▶ _Provided text_
+++++

Most advice I've found recommends cutting down and disposing of infested trees in the fall/winter and treating the remaining trees with an insecticide in early July.

Can anyone tell me what specific pesticide to use?

Does anyone know if an application of the systemic Merit (Imidacloprid) would be effective? The label claims bark beetle suppression?

Am I missing any other options like injections etc?

Any help or insight would be greatly appreciated. This client has the bad luck of having nearly all the trees on her property being the same species. 

TIA,

Willy


----------



## Urban Forester (Jul 1, 2009)

I would google two-line chestnut borer and compare exit holes. Ips/Dendroctonus beetles can get into about anything, but they prefer conifers. If your planning on using Merit you're good to go on either. HOWEVER merit needs a good lead time for tanslocation, so pest ID is very important. So that you know exactly when to put it in the ground for good control. The trunk injection systems will work, but a properly time soil application should give you good control also w/o the equipment investment.

+++++

▶ _Dataset excerpt_

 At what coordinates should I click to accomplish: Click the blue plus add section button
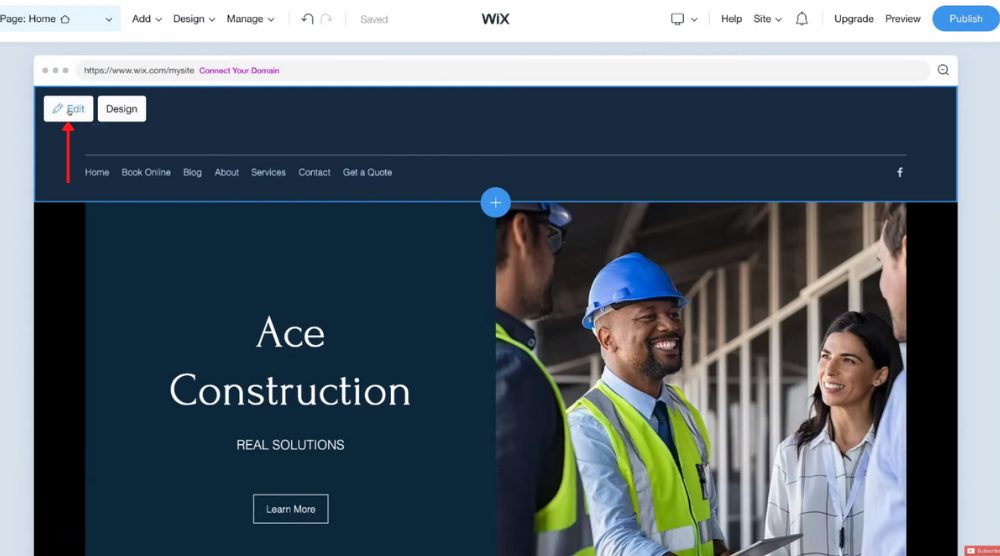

+++++

▶ _Given task_
Extract the forum thread above about treating beetle-infested trees, reproducing all of it word for word.

▶ _Correct answer_
Most advice I've found recommends cutting down and disposing of infested trees in the fall/winter and treating the remaining trees with an insecticide in early July.

Can anyone tell me what specific pesticide to use?

Does anyone know if an application of the systemic Merit (Imidacloprid) would be effective? The label claims bark beetle suppression?

Am I missing any other options like injections etc?

Any help or insight would be greatly appreciated. This client has the bad luck of having nearly all the trees on her property being the same species. 

TIA,

Willy


----------



## Urban Forester (Jul 1, 2009)

I would google two-line chestnut borer and compare exit holes. Ips/Dendroctonus beetles can get into about anything, but they prefer conifers. If your planning on using Merit you're good to go on either. HOWEVER merit needs a good lead time for tanslocation, so pest ID is very important. So that you know exactly when to put it in the ground for good control. The trunk injection systems will work, but a properly time soil application should give you good control also w/o the equipment investment.